[Data listing]
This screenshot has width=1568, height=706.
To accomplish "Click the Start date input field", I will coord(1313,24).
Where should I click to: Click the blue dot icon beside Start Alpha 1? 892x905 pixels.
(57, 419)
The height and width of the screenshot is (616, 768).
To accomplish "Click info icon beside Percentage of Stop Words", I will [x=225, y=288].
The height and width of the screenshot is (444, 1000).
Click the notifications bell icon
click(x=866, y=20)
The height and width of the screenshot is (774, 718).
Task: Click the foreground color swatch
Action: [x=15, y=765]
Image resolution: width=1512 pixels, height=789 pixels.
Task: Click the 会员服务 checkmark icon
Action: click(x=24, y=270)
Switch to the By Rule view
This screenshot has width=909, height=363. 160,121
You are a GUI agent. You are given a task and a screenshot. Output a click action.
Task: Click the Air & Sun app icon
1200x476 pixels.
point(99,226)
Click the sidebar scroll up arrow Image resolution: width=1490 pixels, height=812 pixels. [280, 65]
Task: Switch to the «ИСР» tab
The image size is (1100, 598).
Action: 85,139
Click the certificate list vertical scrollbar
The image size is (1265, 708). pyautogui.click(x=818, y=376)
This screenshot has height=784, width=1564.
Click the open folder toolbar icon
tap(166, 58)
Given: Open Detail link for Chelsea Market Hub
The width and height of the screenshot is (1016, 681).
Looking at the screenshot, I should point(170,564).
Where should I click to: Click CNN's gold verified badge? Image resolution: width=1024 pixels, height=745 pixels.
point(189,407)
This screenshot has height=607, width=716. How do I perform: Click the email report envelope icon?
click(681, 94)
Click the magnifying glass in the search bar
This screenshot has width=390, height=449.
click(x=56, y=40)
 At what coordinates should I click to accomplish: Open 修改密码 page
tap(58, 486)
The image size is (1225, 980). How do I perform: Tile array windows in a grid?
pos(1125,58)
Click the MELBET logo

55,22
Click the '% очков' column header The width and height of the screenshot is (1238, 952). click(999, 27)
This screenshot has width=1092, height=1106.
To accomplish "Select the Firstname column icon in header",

= EXERCISE =
Reproduce every row above, word for word, with nothing changed or left out.

= OUTPUT BELOW =
This screenshot has width=1568, height=706.
To accomplish "Click the Start date input field", I will coord(1313,24).
Where should I click to: Click the blue dot icon beside Start Alpha 1? 892x905 pixels.
(57, 419)
The height and width of the screenshot is (616, 768).
To accomplish "Click info icon beside Percentage of Stop Words", I will [x=225, y=288].
The height and width of the screenshot is (444, 1000).
Click the notifications bell icon
click(x=866, y=20)
The height and width of the screenshot is (774, 718).
Task: Click the foreground color swatch
Action: [x=15, y=765]
Image resolution: width=1512 pixels, height=789 pixels.
Task: Click the 会员服务 checkmark icon
Action: click(x=24, y=270)
Switch to the By Rule view
This screenshot has width=909, height=363. 160,121
You are a GUI agent. You are given a task and a screenshot. Output a click action.
Task: Click the Air & Sun app icon
1200x476 pixels.
point(99,226)
Click the sidebar scroll up arrow Image resolution: width=1490 pixels, height=812 pixels. [280, 65]
Task: Switch to the «ИСР» tab
The image size is (1100, 598).
Action: 85,139
Click the certificate list vertical scrollbar
The image size is (1265, 708). pyautogui.click(x=818, y=376)
This screenshot has height=784, width=1564.
Click the open folder toolbar icon
tap(166, 58)
Given: Open Detail link for Chelsea Market Hub
The width and height of the screenshot is (1016, 681).
Looking at the screenshot, I should point(170,564).
Where should I click to: Click CNN's gold verified badge? Image resolution: width=1024 pixels, height=745 pixels.
point(189,407)
This screenshot has height=607, width=716. How do I perform: Click the email report envelope icon?
click(681, 94)
Click the magnifying glass in the search bar
This screenshot has width=390, height=449.
click(x=56, y=40)
 At what coordinates should I click to accomplish: Open 修改密码 page
tap(58, 486)
The image size is (1225, 980). How do I perform: Tile array windows in a grid?
pos(1125,58)
Click the MELBET logo

55,22
Click the '% очков' column header The width and height of the screenshot is (1238, 952). click(999, 27)
This screenshot has width=1092, height=1106.
To accomplish "Select the Firstname column icon in header",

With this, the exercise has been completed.